**Passage**

-- Opening Marker --

Free‐energy landscape of a chameleon sequence in explicit water and its inherent α/β bifacial property

Abstract

A sequence in yeast MATα2/MCM1/DNA complex that folds into α‐helix or β‐hairpin depending on the surroundings has been known as “chameleon” sequence. We obtained the free‐energy landscape of this sequence by using a generalized‐ensemble method, multicanonical molecular dynamics simulation, to sample the conformational space. The system was expressed with an all‐atom model in explicit water, and the initial conformation for the simulation was a random one. The free‐energy landscape demonstrated that this sequence inherently has an ability to form either α or β structure: The conformational distribution in the landscape consisted of two α‐helical clusters with different packing patterns of hydrophobic residues, and four β‐hairpin clusters with different strand–strand interaction patterns. Narrow pathways connecting the clusters were found, and analysis on the pathways showed that a compact structure formed at the N‐terminal root of the chameleon sequence controls the cluster‐cluster transitions. The free‐energy landscape indicates that a small conditional change induces α‐β transitions. Additional unfolding simulations done with replacing amino acids showed that the chameleon sequence has an advantage to form an α‐helix. Current study may be useful to understand the mechanism of diseases resulting from abnormal chain folding, such as amyloid disease.

-- Closing Marker --

**Recorded data**
-- Opening Marker --

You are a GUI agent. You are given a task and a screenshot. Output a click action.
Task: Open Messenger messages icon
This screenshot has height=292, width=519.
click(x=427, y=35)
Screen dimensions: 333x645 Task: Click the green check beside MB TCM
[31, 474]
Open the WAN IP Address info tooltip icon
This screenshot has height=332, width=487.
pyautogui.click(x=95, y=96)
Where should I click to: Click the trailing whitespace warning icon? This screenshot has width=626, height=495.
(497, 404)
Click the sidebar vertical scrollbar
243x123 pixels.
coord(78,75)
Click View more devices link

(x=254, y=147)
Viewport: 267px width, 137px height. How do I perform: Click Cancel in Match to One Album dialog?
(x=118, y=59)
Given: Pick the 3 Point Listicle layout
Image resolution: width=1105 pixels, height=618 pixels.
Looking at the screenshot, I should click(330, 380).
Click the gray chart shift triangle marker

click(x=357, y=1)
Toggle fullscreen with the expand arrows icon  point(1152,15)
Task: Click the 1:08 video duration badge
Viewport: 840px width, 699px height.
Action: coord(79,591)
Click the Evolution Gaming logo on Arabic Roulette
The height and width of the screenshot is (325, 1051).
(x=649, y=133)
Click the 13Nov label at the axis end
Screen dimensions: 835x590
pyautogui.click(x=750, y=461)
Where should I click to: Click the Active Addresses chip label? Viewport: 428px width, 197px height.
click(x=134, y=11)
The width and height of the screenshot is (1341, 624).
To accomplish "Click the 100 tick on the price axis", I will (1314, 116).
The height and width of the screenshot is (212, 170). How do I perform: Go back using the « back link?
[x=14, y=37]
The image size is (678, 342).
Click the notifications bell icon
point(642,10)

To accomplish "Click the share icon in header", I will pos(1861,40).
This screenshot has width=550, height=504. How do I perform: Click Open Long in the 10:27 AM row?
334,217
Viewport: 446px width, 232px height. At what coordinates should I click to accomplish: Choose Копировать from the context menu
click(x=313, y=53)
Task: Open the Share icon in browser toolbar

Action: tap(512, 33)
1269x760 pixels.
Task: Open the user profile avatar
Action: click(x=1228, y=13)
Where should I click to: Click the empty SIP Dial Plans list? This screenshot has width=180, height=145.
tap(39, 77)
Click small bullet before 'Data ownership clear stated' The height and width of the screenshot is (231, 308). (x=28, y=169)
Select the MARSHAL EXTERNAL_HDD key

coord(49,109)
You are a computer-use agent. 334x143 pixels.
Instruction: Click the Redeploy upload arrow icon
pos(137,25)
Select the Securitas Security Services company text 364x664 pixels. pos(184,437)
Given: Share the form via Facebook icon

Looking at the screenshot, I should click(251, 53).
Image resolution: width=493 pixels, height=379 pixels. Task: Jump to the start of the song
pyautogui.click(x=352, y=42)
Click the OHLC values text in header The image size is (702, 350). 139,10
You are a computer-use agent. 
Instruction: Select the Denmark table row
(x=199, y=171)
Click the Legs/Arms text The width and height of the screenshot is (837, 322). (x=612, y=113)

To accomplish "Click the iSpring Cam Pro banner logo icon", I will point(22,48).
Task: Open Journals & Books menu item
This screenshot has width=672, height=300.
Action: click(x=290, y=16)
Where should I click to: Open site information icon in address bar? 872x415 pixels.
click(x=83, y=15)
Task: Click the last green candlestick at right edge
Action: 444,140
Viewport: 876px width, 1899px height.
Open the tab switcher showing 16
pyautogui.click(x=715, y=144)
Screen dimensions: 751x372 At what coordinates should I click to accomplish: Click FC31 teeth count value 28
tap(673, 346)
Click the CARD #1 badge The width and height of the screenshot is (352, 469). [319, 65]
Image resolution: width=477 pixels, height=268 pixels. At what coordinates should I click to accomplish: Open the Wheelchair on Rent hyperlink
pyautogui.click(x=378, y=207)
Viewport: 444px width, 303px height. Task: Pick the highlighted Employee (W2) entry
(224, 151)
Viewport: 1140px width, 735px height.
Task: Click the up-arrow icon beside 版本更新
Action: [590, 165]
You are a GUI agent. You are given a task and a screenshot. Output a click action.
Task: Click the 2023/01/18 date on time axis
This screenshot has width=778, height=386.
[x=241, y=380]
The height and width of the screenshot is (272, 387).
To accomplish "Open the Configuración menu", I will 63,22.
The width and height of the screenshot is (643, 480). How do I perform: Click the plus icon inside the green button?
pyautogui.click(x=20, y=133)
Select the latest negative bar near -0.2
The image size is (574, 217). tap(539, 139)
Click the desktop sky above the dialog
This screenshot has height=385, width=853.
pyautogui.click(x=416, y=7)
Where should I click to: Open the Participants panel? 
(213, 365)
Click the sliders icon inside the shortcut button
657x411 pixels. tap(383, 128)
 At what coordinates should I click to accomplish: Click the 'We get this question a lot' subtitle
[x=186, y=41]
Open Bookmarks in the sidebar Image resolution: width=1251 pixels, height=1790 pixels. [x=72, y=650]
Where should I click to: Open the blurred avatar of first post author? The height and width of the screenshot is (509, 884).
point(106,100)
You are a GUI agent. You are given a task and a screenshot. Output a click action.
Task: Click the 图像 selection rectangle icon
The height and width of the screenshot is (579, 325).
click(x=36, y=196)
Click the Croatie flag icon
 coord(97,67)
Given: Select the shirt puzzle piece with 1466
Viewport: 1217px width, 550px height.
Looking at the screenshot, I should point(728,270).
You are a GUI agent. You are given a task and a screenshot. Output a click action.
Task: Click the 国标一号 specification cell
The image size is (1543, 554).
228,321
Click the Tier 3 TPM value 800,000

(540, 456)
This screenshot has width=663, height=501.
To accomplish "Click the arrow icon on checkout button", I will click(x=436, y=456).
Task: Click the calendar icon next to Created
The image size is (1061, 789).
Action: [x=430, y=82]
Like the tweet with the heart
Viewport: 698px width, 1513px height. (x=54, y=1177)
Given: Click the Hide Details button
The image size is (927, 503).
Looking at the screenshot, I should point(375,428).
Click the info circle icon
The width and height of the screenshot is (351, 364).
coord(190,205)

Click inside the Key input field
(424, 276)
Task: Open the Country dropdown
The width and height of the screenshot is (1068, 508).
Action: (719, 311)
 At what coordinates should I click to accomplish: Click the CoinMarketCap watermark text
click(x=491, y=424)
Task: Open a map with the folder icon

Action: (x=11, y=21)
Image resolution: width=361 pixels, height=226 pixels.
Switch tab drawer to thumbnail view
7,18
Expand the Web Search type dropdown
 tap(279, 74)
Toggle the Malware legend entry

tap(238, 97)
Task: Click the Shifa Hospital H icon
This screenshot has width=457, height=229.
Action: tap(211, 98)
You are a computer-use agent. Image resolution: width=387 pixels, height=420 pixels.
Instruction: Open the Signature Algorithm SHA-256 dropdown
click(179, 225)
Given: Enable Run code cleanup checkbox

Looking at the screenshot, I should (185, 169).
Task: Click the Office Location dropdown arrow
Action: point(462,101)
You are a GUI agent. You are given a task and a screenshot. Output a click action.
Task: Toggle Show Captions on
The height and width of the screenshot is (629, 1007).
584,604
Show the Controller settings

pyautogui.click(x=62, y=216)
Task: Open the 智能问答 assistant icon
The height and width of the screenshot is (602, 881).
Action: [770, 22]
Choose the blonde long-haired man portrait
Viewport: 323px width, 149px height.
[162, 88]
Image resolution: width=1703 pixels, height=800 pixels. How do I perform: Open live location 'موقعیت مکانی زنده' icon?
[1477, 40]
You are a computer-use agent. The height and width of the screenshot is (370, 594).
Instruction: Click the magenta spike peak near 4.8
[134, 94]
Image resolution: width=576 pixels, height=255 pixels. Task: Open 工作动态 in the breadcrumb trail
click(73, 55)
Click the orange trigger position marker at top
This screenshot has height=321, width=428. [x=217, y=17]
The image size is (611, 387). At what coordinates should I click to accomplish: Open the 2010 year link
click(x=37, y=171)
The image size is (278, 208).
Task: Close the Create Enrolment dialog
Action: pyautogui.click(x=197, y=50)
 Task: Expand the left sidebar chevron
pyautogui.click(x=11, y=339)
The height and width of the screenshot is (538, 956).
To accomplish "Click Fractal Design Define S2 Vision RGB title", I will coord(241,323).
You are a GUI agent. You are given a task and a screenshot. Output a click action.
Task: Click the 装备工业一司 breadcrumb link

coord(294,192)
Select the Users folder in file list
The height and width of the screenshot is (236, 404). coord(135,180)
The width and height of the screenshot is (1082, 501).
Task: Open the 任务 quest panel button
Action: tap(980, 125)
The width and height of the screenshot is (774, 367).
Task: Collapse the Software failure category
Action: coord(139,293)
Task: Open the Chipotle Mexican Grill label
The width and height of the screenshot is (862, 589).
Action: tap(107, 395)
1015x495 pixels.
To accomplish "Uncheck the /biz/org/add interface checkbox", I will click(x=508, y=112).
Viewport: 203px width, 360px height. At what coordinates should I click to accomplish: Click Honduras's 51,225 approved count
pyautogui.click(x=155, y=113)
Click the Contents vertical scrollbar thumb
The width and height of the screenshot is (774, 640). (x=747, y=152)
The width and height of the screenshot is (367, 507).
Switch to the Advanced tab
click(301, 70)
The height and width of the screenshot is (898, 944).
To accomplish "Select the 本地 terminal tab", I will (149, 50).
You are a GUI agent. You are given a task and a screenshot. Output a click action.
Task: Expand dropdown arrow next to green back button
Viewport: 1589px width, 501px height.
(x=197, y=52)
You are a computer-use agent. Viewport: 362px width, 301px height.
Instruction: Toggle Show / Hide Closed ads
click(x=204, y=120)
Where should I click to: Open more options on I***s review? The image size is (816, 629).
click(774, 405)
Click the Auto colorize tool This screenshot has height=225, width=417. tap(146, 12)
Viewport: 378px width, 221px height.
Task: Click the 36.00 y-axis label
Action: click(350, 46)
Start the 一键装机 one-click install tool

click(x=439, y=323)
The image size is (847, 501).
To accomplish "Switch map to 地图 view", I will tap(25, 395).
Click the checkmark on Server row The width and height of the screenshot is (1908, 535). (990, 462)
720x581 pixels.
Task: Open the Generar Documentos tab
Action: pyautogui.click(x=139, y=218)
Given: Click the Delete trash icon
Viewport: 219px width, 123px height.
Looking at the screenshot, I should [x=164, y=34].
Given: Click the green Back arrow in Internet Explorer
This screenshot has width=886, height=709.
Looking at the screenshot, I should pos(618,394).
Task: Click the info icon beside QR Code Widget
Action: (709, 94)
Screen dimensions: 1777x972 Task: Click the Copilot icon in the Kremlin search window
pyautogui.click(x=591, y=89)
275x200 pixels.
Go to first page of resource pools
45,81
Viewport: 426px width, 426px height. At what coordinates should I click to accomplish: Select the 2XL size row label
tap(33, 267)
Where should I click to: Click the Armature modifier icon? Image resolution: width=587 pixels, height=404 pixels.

-- Closing Marker --

**Goal of the exercise**
Answer these questions from the abstract on the chameleon sequence:
1. Which simulation method was used to sample the conformational space?
2. How many β-hairpin clusters did the free-energy landscape contain?
3. What formed at the N-terminal root of the sequence controls the cluster-cluster transitions?
The lines come from a different source than the abstract.

**Answer space**
1. Multicanonical molecular dynamics simulation.
2. Four.
3. A compact structure.